▶ [YOUR OBJECTIVE]: Return the run of lines below that opens with the line containing "This screenshot has height=964, width=1080." and closes with the line containing "Task: Click the Subscribe link", keeping each one exact.

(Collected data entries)
• • • • • • •
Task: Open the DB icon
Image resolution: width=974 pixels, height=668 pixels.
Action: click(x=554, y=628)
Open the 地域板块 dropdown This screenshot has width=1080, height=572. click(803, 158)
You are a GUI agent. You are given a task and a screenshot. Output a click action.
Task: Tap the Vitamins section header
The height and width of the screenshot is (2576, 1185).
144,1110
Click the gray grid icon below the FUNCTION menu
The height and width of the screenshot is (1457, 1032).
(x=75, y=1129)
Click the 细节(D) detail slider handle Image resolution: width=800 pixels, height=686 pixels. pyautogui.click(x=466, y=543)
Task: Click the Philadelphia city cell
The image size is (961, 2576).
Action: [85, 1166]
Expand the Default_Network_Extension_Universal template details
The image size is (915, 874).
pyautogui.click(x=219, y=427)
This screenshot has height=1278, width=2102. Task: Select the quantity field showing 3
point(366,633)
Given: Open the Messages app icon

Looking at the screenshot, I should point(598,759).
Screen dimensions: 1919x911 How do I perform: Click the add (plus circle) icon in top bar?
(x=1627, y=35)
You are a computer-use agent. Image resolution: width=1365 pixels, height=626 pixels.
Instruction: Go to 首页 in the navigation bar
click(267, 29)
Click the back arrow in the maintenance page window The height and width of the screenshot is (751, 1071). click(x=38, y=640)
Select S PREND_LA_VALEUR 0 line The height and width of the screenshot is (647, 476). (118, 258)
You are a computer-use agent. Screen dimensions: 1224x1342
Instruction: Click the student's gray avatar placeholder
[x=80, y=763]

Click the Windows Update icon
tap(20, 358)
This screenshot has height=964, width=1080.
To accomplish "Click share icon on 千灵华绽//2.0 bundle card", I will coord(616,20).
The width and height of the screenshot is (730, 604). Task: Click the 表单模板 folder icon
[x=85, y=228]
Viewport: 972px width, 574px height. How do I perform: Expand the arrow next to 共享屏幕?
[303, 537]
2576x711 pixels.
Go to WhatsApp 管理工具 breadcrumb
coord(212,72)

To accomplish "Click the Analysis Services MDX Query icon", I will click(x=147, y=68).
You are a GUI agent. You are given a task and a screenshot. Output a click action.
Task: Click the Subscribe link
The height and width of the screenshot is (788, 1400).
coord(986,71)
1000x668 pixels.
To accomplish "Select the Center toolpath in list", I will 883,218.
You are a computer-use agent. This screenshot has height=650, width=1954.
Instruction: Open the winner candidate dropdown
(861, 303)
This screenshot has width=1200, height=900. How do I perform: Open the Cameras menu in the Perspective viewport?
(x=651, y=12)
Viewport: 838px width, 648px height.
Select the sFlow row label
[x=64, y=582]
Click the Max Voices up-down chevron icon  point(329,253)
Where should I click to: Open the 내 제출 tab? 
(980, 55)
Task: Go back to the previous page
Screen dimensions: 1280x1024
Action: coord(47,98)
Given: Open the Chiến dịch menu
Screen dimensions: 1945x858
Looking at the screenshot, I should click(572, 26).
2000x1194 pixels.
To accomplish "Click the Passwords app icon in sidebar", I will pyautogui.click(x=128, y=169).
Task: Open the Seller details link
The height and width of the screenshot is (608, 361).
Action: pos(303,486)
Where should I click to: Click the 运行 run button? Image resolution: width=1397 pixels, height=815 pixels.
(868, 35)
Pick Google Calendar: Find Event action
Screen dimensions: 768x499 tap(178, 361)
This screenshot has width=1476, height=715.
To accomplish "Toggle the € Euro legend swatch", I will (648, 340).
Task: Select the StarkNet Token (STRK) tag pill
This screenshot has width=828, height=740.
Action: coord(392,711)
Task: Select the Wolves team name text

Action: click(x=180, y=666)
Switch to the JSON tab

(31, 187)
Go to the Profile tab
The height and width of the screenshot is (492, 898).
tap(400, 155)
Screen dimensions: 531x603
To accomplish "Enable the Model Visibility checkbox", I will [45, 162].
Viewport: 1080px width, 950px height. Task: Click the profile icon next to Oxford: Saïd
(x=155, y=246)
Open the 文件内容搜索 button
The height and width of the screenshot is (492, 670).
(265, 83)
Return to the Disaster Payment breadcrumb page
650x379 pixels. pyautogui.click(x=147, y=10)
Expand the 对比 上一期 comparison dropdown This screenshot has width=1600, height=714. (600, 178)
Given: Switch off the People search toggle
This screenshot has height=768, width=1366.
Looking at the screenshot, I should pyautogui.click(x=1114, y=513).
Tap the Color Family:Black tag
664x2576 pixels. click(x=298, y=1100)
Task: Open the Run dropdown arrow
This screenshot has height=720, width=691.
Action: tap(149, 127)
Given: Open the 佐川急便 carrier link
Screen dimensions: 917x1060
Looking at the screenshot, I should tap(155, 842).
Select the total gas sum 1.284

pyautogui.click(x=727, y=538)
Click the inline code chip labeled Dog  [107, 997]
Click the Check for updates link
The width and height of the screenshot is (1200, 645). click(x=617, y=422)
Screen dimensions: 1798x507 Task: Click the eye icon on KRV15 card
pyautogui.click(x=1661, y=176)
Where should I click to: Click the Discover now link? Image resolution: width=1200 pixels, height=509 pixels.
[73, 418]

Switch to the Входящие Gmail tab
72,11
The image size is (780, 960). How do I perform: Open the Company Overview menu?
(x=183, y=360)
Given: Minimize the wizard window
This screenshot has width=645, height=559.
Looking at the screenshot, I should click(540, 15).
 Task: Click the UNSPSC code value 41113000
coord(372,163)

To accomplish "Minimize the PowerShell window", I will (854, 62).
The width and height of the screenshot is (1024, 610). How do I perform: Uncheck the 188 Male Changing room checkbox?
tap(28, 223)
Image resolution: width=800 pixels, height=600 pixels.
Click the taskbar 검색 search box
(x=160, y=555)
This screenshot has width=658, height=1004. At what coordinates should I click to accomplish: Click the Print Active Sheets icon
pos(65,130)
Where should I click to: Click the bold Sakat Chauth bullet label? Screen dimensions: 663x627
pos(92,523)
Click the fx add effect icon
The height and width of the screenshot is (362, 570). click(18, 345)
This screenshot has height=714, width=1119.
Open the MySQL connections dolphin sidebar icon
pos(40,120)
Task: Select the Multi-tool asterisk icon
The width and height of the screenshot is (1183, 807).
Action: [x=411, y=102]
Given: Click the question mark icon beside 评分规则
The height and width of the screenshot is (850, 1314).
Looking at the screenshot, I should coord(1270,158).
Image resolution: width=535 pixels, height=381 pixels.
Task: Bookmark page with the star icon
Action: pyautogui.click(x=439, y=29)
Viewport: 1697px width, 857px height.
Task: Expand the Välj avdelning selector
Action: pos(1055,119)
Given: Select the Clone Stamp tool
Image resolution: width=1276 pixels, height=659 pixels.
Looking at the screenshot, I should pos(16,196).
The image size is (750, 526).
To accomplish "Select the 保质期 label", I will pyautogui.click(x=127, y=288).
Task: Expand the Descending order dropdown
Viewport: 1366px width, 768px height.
• • • • • • •
▶ [TASK ANSWER]:
This screenshot has height=964, width=1080.
To accomplish "Click share icon on 千灵华绽//2.0 bundle card", I will coord(616,20).
The width and height of the screenshot is (730, 604). Task: Click the 表单模板 folder icon
[x=85, y=228]
Viewport: 972px width, 574px height. How do I perform: Expand the arrow next to 共享屏幕?
[303, 537]
2576x711 pixels.
Go to WhatsApp 管理工具 breadcrumb
coord(212,72)

To accomplish "Click the Analysis Services MDX Query icon", I will click(x=147, y=68).
You are a GUI agent. You are given a task and a screenshot. Output a click action.
Task: Click the Subscribe link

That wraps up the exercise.